• [TASK OBJECTIVE] Once the line containing "Given: Click the Eric Hosmer, DH entry" appears, output it and each remaining line of the records below exactly, with no pictures and nothing more.
*** Opening of THE DATA ***
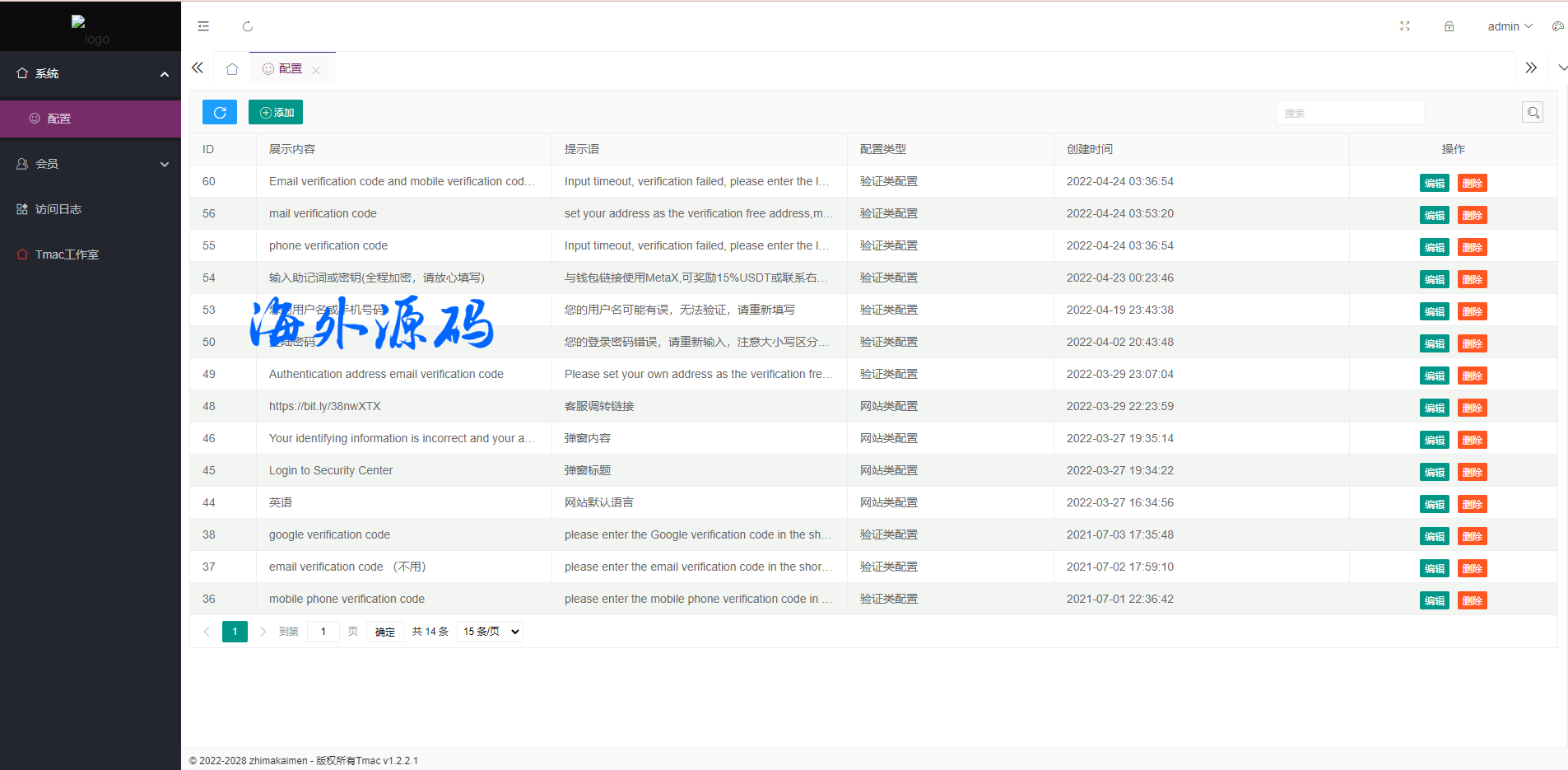Open 访问日志 in the sidebar
The image size is (1568, 770).
point(58,209)
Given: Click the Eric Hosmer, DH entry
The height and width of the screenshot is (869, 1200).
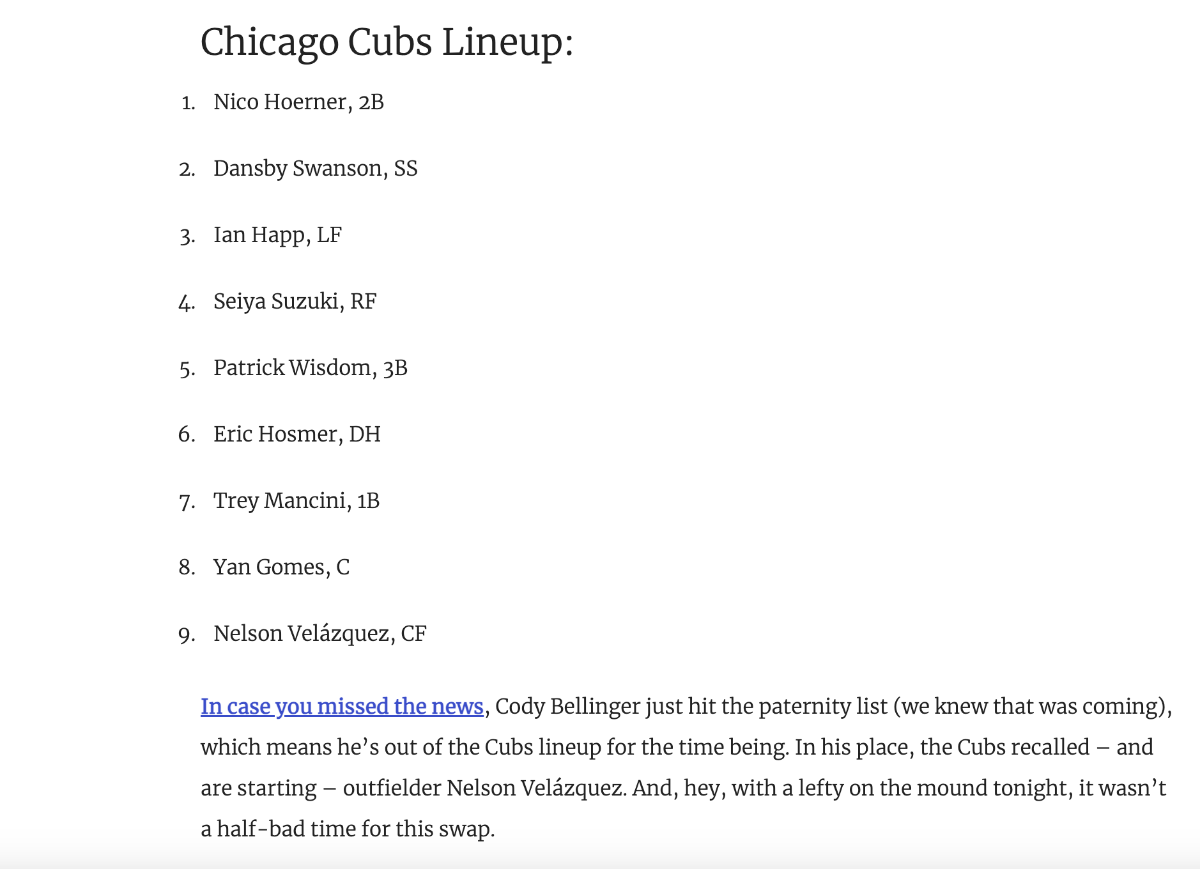Looking at the screenshot, I should click(296, 435).
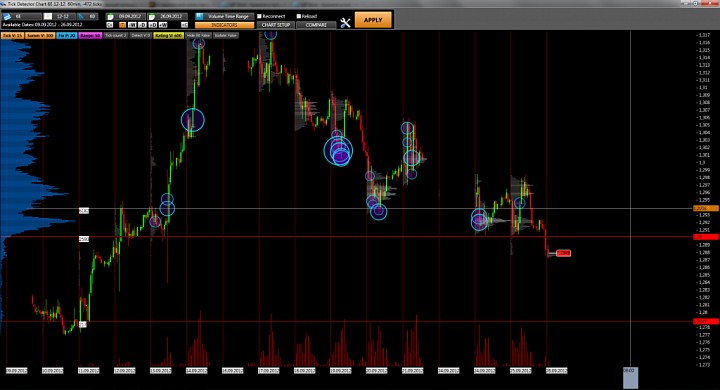720x390 pixels.
Task: Click the yellow Rating V indicator swatch
Action: click(168, 35)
*** Close of THE DATA ***
• [ANSWER TO THIS EXERCISE]
Given: Click the Eric Hosmer, DH entry
The height and width of the screenshot is (869, 1200).
Looking at the screenshot, I should click(296, 435).
720x390 pixels.
Task: Click the yellow Rating V indicator swatch
Action: click(168, 35)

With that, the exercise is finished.